Para termos um Estado laico será preciso acabar com todas as celebrações religiosas  em repartições públicas do Brasil. Nada de Círio interno, de culto, de missa, de imagens, de cartazes, de velas, de Bíblias expostas, de crucifixos. Nada de incenso. Nada de árvore de Natal, presépios. Aliás, para o senhor procurador tornar o Brasil laico, precisará revogar até feriados e outros dias oficialmente aceitos em nosso calendário. Vamos ver? Sexta da Paixão, Corpus Christi, Dia de Nossa Senhora Aparecida, Dia de Natal... “Acabar com o Natal?? Tá, cheiroso!” é o que alguns leitores dirão quando lerem isto. Explico rapidinho.

“Tá, cheiroso!” é um repelente verbal paraense. Indica oposição de ideias, contrariedade. É empregado quando uma proposta de terceiro é vista como algo impertinente. Talvez sua gênese esteja nos períodos da Belle Époque paraense, quando todo mundo se banhava de perfume aqui em Belém: “Tá, cheiroso! Por que só tirar o nome de Deus do dinheiro? Vossa Excelência deve proceder a um inventário da legislação brasileira nas três esferas da Federação”.

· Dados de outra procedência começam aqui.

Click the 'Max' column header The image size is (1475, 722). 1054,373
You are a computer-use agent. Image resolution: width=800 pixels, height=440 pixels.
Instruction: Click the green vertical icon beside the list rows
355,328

Eras-te! Vai ser preciso fazer uma grande faxina, procurador. Acabarão dias disto e daquilo. “Eras-te” é uma forma pessoal do “eras”. Eras, aqui, é uma interjeição de intensa dúvida e admiração. Deriva de égua. “Eras de ti! Nem te lembraste do meu aniversário. Hebe!”. Não estranhe, Excelência, os mais chiques já estão no terceiro nível do “égua”. O segundo é o “eras”. Não sei como fica agora com a morte da apresentadora. “Hebe! Por que esse procurador só vai tirar o nome de Deus das cédulas do real? Por que não manda retirar também a efígie de Semíramis, a mulher de Ninrode, figura bíblica considerada por alguns a mãe do paganismo?”, protestariam alguns.

Embora eu acredite que Deus nem ligue para essa discussão jurídica, é provável que esteja dizendo agora: “Teité desse povo lá embaixo!” Essa eu explico depois.

Aré, procurador! O Brasil é um país laico mas o seu povo é sobremaneira religioso. Vamos cuidar de outras coisas. Égua!